The International Day of Sign Languages is being celebrated for the first time on 23 September 2018 in order to raise awareness of the importance of sign language in the full realization of the human rights of people who are deaf. The United Nations General Assembly has declared 23 September as International Day of Sign Languages as part of the International Week of the Deaf which runs between Monday 24th September and Sunday 30th September 2018.
The theme for IDSL 2018 is “With Sign Language, Everyone is Included!”
The choice of 23 September commemorates the date that the World Federation of Deaf (WFD) was established in 1951. By promoting human rights and access to sign language, the WFD is working to improve the lives of millions of deaf people who face inequality every day.
The International Week of the Deaf (fourth week of September) was first celebrated in September 1958 and has since evolved as annual event globally.

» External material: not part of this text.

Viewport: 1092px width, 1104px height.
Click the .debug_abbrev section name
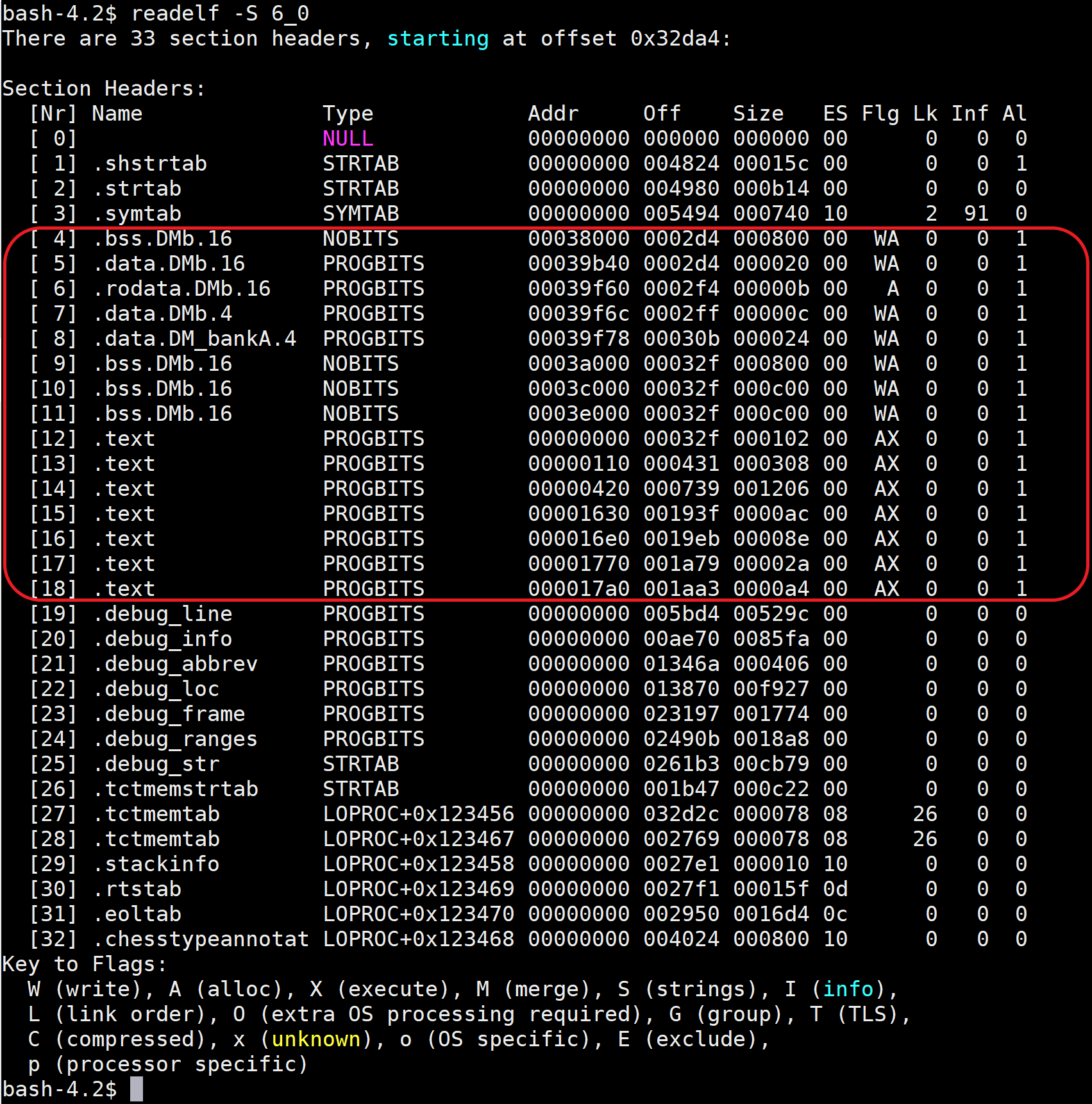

The WFD strongly believes that the present United Nations resolution is a valuable extension of this tradition and has the potential to increase the understanding of United Nations member states, the private sector and the United Nations’ system in closing existing gaps in the achievement of human rights for deaf people.
This resolution recognizes the importance of sign language and services in sign language, including quality education available to deaf people as early in life as possible. It is vital to the growth and development of the deaf individual and significant to the achievement of the internationally agreed development goals. It recognizes the importance of preserving sign languages as part of linguistic and cultural diversity. It also emphasizes the principle of “nothing about us without us” in terms of working with deaf communities.
According to the WFD, there are approximately 72 million deaf people worldwide. More than 80% of them live in developing countries. Collectively, they use more than 300 different sign languages.
Sign languages are fully fledged natural languages, structurally distinct from the spoken languages. There is also an international sign language, which is used by deaf people in international meetings and informally when travelling and socializing.
The Convention on the Rights of Persons with Disabilities recognizes and promotes the use of sign languages. It makes clear that sign languages are equal in status to spoken languages and obligates states parties to facilitate the learning of sign language and promote the linguistic identity of the deaf community.